Sustainable Archaeology's repositories at both Western and McMaster model practices for the management of archaeological collections established by international archaeological repositories, particularly in the United States. Practices for artifact care and handling, including cleaning and packaging for long term storage practiced by Sustainable Archaeology reflect conservation and management strategies for developed by international repositories and artifact conservation bodies.

==Sustainable Archaeology at McMaster==
Laboratories and specialist equipment at Sustainable Archaeology at McMaster University focus on materials analysis, including petrographic, biogeochemical, zooarchaeological and geoarchaeological studies.

===Processing Laboratory===
The Processing Laboratory incorporates equipment for the processing of archaeological materials for cataloguing, accessioning and analytical purposes. Analytical methods employed include sectioning and polishing of hard biological tissues, including animal bones, teeth and shell, and of non-organic materials, such as ceramics and lithics, as well as micro-drilling and milling to facilitate light stable isotope and trace elemental analysis. Equipment in the processing laboratory includes a manual grinder polisher (Buehler Metaserv 250), vacuum mounting (Buehler Cast N' Vac 1000), Buehler IsoMet 1000 Precision Saw and a Minimo high precision rotary tool for cutting samples such as bone, ceramic, antler, or shell.

===Microscopy and Analytical Lab===
The Microscopy and Analytical Lab is equipped with microscopes that produce high-resolution digital images, facilitating the analysis of micro-artifacts.
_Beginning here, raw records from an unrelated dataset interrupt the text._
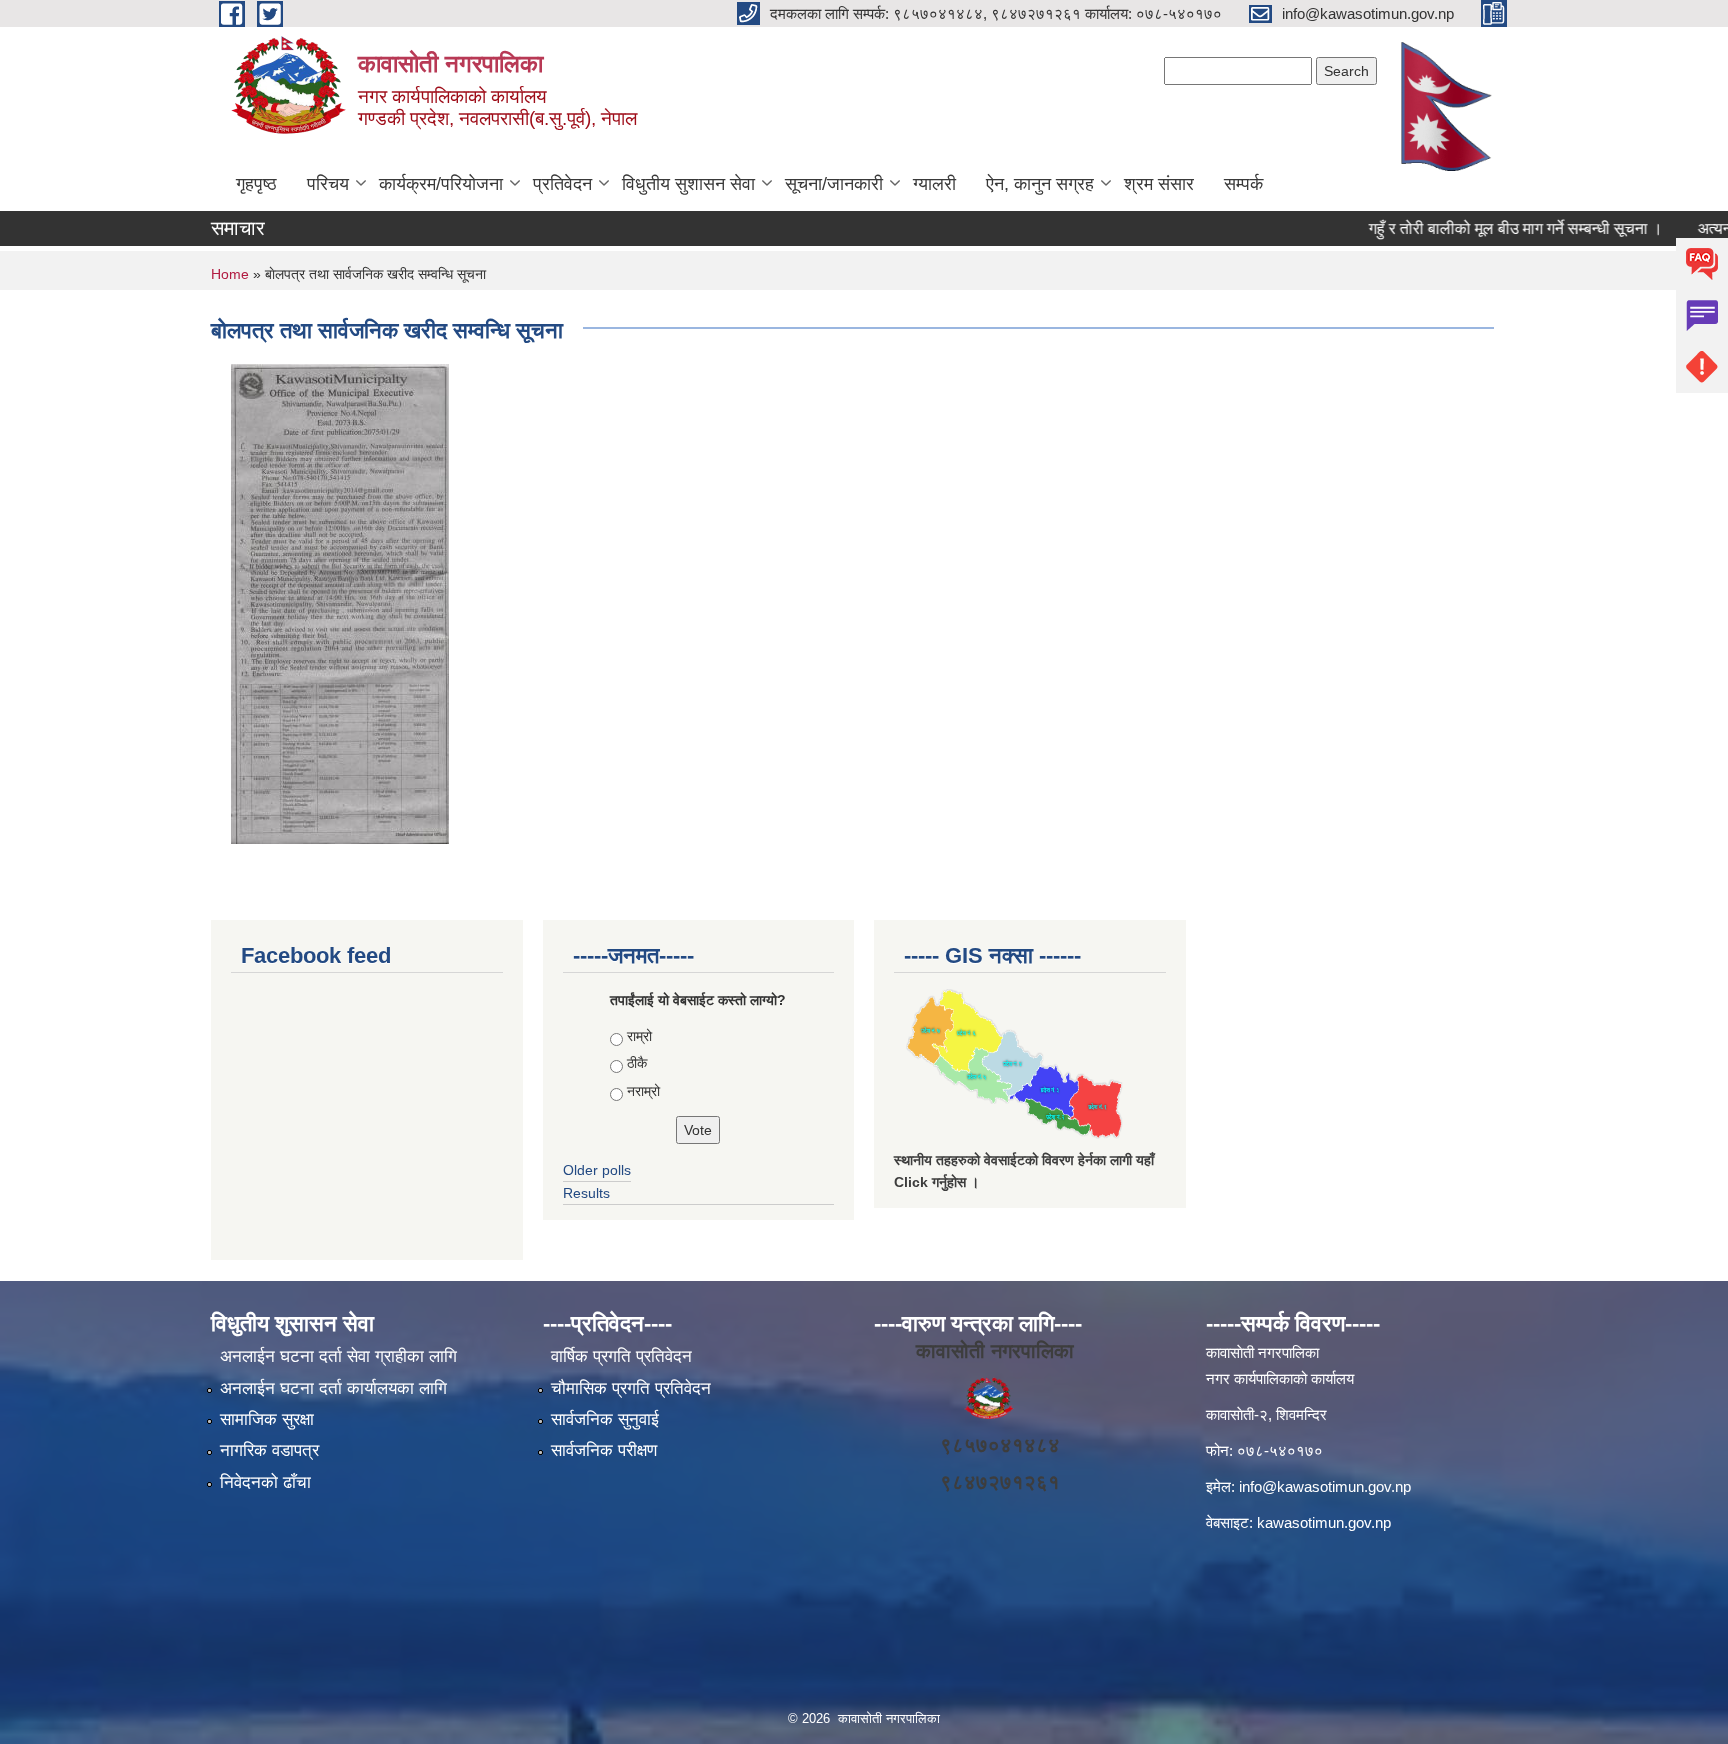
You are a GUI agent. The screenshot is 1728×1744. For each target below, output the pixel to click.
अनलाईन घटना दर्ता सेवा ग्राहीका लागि (338, 1356)
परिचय (328, 184)
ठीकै (637, 1063)
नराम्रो (643, 1091)
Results (586, 1193)
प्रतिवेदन (562, 184)
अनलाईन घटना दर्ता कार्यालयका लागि (333, 1388)
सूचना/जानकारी (834, 184)
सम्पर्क (1243, 184)
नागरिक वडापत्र (269, 1450)
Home (230, 274)
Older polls (597, 1170)
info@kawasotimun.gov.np (1325, 1486)
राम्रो (639, 1036)
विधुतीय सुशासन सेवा (688, 184)
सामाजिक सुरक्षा (267, 1419)
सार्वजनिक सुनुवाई (605, 1419)
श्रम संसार (1159, 184)
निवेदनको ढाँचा (265, 1482)
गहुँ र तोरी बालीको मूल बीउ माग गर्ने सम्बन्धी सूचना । (1488, 228)
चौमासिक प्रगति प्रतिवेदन (631, 1388)
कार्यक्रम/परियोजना (441, 184)
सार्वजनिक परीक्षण (604, 1450)
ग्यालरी (934, 184)
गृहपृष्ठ (256, 184)
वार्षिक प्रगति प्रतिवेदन (621, 1356)
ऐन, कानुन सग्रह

Equipment includes a Zeiss V8 8:1 zoom range stereomicroscope, a Zeiss V8 apochromatically corrected stereomicroscope, a Minimo high precision rotary tool mounted onto a microscope for high resolution microdrilling and micromilling, a Zeiss V8 stereomicroscope with polarized LED ringlights, and Zeiss Axiozoom V16 high resolution manual microscope with motorized zoom.

===Collections Repository===
The McMaster repository has a capacity for 35,000 boxes of archaeological material. The McMaster facility is equipped with high density mobile shelving, temperature and humidity monitoring, archival-grade collections storage materials, and RFID tracking capabilities.

== International Partnerships ==
Sustainable Archaeology is partnered with the Archaeology Data Service (ADS), based at the University of York.